Closed xiro2 closed 1 year ago

xiro2 commented 1 year ago

dear author, i want to train from scratch for another dataset, how can i train it, first train the warmup.yml for 4000 iterations,second using the trained parameters for training mpscl.yml?

TFboys-lzz commented 1 year ago

Yes,you are right, but don't forger to compute the initial category prototypes based on the pretrained model.

xiro2 commented 1 year ago

Yes,you are right, but don't forger to compute the initial category prototypes based on the pretrained model.

I have used your mr_ct prototype provided by your pretrained_model, in the first iteration, i set the category prototypes coefficient m to zero, then in the following iterations, the coefficient is set according to your yml file, is it ok? The number of classes in my experiments are 5, just like your mmwhs dataset

TFboys-lzz commented 1 year ago

This is not recommended. The distribution of various datasets is different, so a prototype built based on my pre-trained model may not be suitable for your dataset. The best method is to pre-train the model based on your own dataset, which won't take much time.
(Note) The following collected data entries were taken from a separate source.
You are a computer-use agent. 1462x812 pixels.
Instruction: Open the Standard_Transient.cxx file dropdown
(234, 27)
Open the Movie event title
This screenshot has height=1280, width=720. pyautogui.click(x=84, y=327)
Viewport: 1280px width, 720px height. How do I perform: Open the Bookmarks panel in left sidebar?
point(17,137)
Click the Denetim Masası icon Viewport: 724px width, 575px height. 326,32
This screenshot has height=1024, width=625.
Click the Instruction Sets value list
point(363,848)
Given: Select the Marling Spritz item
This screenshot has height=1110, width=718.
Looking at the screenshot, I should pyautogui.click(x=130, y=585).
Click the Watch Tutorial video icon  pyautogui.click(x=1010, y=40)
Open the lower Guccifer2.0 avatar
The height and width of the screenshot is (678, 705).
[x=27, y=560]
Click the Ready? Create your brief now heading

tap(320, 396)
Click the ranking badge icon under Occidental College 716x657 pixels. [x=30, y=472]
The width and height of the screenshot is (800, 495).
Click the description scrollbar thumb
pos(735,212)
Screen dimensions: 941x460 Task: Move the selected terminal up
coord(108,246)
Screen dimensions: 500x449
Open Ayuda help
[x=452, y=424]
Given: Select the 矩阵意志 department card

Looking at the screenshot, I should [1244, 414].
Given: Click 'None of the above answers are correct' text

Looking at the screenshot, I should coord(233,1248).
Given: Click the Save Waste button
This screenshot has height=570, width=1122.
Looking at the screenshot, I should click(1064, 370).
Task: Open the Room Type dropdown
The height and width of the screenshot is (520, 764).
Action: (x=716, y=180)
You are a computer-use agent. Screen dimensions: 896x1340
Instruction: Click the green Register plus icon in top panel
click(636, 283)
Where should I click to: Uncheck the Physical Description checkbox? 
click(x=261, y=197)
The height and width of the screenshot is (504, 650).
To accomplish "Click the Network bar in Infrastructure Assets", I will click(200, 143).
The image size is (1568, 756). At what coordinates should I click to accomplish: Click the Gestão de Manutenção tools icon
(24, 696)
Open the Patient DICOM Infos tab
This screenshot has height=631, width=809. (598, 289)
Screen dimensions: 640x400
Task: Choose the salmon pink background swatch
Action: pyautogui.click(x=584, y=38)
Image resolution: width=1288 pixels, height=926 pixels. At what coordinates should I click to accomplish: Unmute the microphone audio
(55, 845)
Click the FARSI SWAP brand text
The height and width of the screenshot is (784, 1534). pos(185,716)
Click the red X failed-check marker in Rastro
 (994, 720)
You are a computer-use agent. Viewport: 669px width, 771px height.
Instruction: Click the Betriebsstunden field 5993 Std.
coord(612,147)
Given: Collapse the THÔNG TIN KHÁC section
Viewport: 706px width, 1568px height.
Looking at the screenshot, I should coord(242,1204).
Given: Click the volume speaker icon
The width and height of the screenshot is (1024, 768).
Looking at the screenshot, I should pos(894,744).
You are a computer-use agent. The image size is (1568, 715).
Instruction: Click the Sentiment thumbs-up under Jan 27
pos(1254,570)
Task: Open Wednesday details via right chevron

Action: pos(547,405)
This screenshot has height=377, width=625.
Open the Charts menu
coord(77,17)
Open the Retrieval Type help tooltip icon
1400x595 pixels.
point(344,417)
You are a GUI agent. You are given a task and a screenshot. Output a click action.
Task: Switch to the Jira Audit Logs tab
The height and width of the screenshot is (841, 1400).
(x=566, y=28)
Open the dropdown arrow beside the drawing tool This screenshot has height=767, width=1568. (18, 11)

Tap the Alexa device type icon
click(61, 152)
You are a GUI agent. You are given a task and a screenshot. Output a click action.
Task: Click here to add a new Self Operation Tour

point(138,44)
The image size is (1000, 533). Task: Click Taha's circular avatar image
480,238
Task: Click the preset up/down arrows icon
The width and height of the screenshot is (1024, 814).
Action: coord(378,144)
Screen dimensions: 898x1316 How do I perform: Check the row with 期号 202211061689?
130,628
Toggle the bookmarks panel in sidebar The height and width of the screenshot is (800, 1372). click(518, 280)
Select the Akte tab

xiro2 commented 1 year ago

This is not recommended. The distribution of various datasets is different, so a prototype built based on my pre-trained model may not be suitable for your dataset. The best method is to pre-train the model based on your own dataset, which won't take much time.

Even when i set coefficient m=0 in the first epoch? I thought when I set the coefficient CLASS_CENTER_M=0, then it is a initialization procedure.

CLASS_CENTER_M is in line 19 of scripts/configs/MPSCL_MR2CT.yml

我的英语不好,可能表述不准确,用中文说的话,就是我在第一次迭代让CLASS_CENTER_M这个参数为0,在第二次及之后的迭代,CLASS_CENTER_M这个参数才是follow你配置文件里的值

TFboys-lzz commented 1 year ago

不好意思,我不太清楚您这里的第一次迭代是什么意思,是warmup阶段的第一次iteration吗

xiro2 commented 1 year ago

不是的,我的意思是在warmup_mr2ct.yml这个配置下先训练出一个模型,然后在mpscl_mr2ct.yml这个配置下加载warmup_mr2ct.yml训练出的模型。 我改变的地方是:我更改了你train_uda.py这个文件,使得第一次迭代中CLASS_CENTER_M这个值为0,在第二次迭代及之后,CLASS_CENTER_M这个值才和你mpscl_mr2ct.yml中设定的值一样,CLASS_CENTER_M是你train_uda.py这个文件中第125行中的m参数。 不知道这样算不算对原型的初始化?

TFboys-lzz commented 1 year ago

哦哦了解了,这样算是初始化,但是不太建议这样。因为这样的原型是由一个batch的数据初始化的,可能会存在比较多的噪声,不太准确,建议是在源域forward一遍,计算相应的原型。

xiro2 commented 1 year ago

好的,我知道该怎么做了,太感谢你了,很庆幸能遇到你这样的作者,致敬!

TFboys-lzz commented 1 year ago

很高兴能帮助到您!祝好!!!

cqjtuhxf commented 4 months ago

请问您是如何初始化类别原型的